"Setiap penurunan pertumbuhan ekonomi 1% di China akan menurunkan 0,3% ekonomi Indonesia," ungkap Chatib.
Risiko lain adalah konflik Israel dengan kelompok Hamas yang belum usai. Konflik di Timur Tengah selalu melahirkan risiko lonjakan harga minyak.
Namun sejauh ini posisi Indonesia masih aman. Anggaran Pendapatan dan Belanja Negara (APBN) cukup sehat dan bisa menampung kenaikan harga minyak tanpa harus menaikkan harga jual BBM dalam negeri.
"Defisit APBN sampai November relatif kecil. Artinya kalau harga minyak sampai US$ 146/barel pun rasanya pemerintah tidak akan pass-on ke konsumen," jelasnya.

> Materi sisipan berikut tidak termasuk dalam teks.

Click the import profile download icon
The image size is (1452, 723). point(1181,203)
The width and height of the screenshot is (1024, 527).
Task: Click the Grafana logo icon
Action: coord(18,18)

Risiko berikutnya, demikian Chatib, adalah fenomena El Nino. Ini membuat harga pangan masih akan bertahan di level tinggi dan sangat membebani masyarakat miskin.
"Dampak kenaikan harga beras sangat signifikan bagi vulnerable group. Cakupan program bantuan pangan dan BLT (Bantuan Langsung Tunai) saya kita bisa diperluas," sebutnya.